Le ministère de l’Emploi et du Travail a annoncé le déclenchement d’une action « ferme et immédiate » visant à mettre fin aux pratiques illégales liées au recours abusif à la main-d’œuvre étrangère en République démocratique du Congo.
Dans un communiqué signé ce 10 avril 2026, les autorités dénoncent la persistance de certaines entreprises à contourner délibérément la législation en vigueur. Celles-ci privilégieraient l’embauche de travailleurs expatriés au détriment des Congolais, en violation des textes réglementaires.
Le ministère rappelle que "toute embauche d’un travailleur étranger sans autorisation préalable constitue une infraction administrative grave, conformément à l’arrêté ministériel du 9 octobre 2025. De même, l’occupation par des étrangers de postes réservés aux nationaux est formellement interdite, en vertu des dispositions réglementaires en vigueur depuis 1986".
Face à ces manquements, le gouvernement prévoit des mesures ci-après :
* Une opération nationale de contrôle renforcé et ciblé est déclenchée sans préavis sur l'ensemble du territoire national ;
* Toute situation d'irrégularité fera l'objet de mesures immédiates, y compris l'expulsion administrative des travailleurs concernés en collaboration avec les services compétents ainsi que la suspension partielle ou totale des activités des entreprises fautives ;
* Les dirigeants et responsables des entreprises impliquées pourront voir leur responsabilité engagée conformément aux textes en vigueur.

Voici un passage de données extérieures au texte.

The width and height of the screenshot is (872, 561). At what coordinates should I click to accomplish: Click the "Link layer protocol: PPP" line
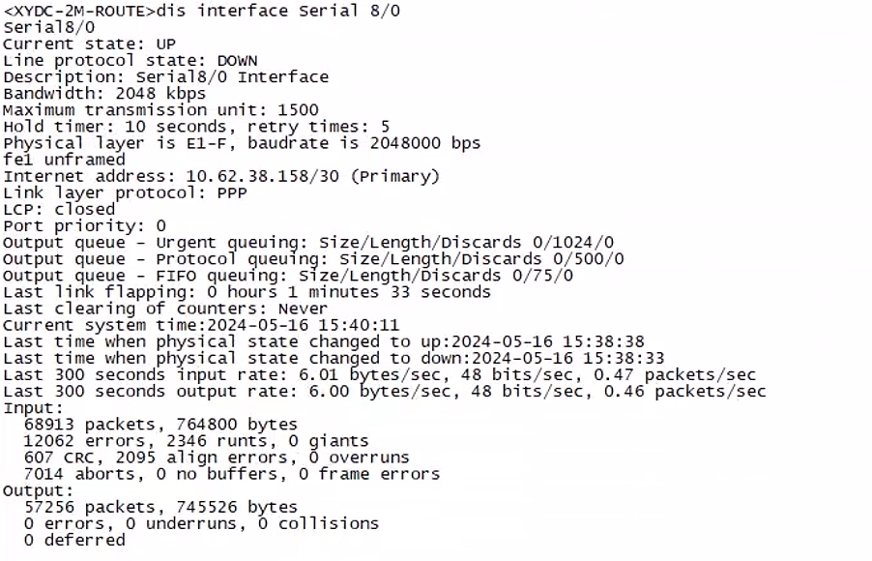[x=125, y=192]
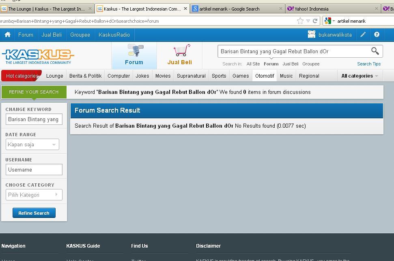Viewport: 394px width, 261px height.
Task: Click the magnifier search icon
Action: pyautogui.click(x=375, y=51)
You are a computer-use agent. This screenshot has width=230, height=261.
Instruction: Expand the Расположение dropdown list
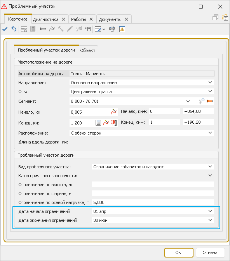click(x=210, y=133)
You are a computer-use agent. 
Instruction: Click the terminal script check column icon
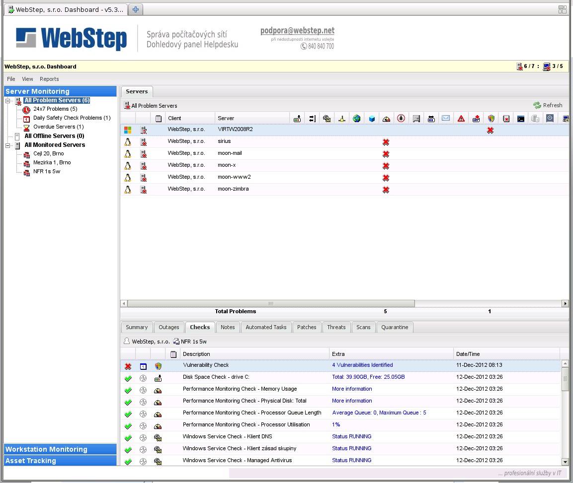tap(520, 119)
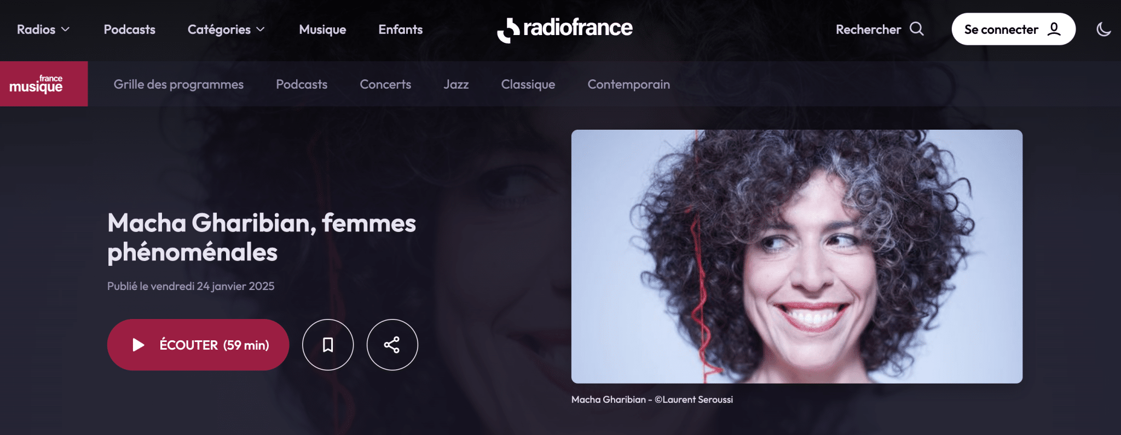Start playback with the play triangle icon
This screenshot has height=435, width=1121.
138,345
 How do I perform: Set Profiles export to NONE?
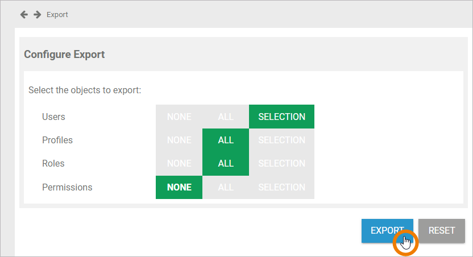click(179, 140)
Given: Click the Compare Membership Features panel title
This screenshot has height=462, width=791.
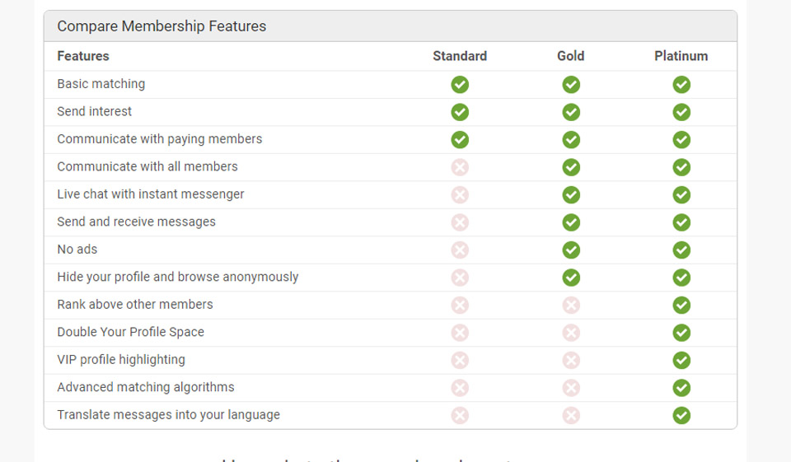Looking at the screenshot, I should tap(161, 26).
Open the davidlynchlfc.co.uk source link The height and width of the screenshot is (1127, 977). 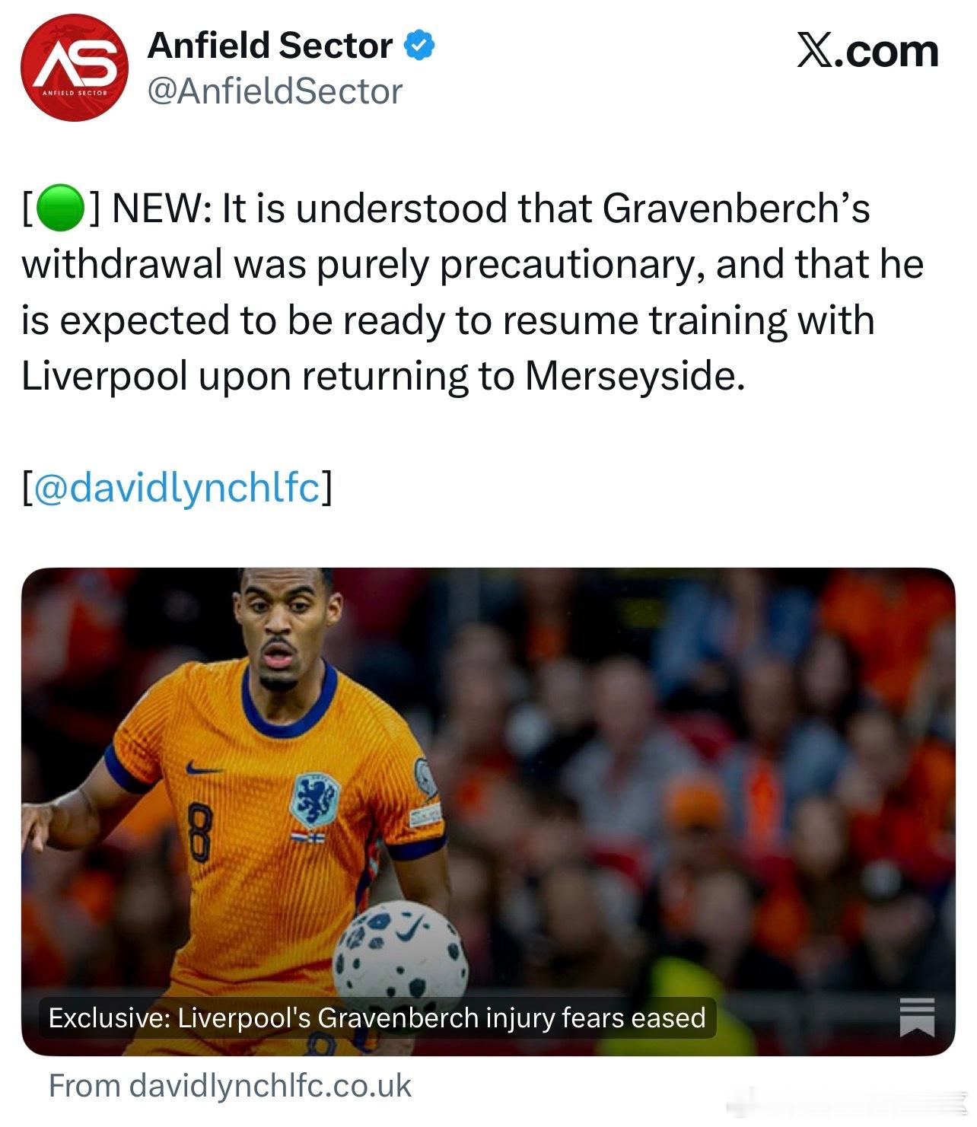(230, 1085)
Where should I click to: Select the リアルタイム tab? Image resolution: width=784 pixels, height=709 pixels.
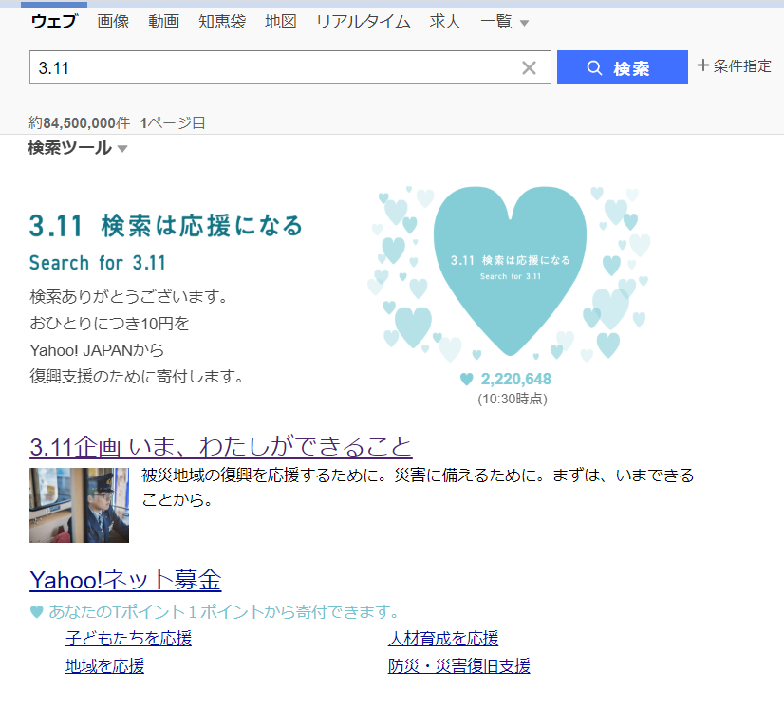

Toutefois, un délai de trente jours calendaires est accordé aux employeurs pour régulariser la situation administrative de leur personnel expatrié. Passé ce délai, les contrevenants s’exposent à des mesures plus sévères, pouvant aller jusqu’à la saisine des juridictions compétentes.
À travers cette initiative, le gouvernement entend renforcer la souveraineté économique du pays et garantir une meilleure protection des compétences nationales. Il prévient qu’aucune tolérance ne sera accordée aux pratiques de fraude, de substitution abusive de la main-d’œuvre ou de marginalisation des travailleurs congolais.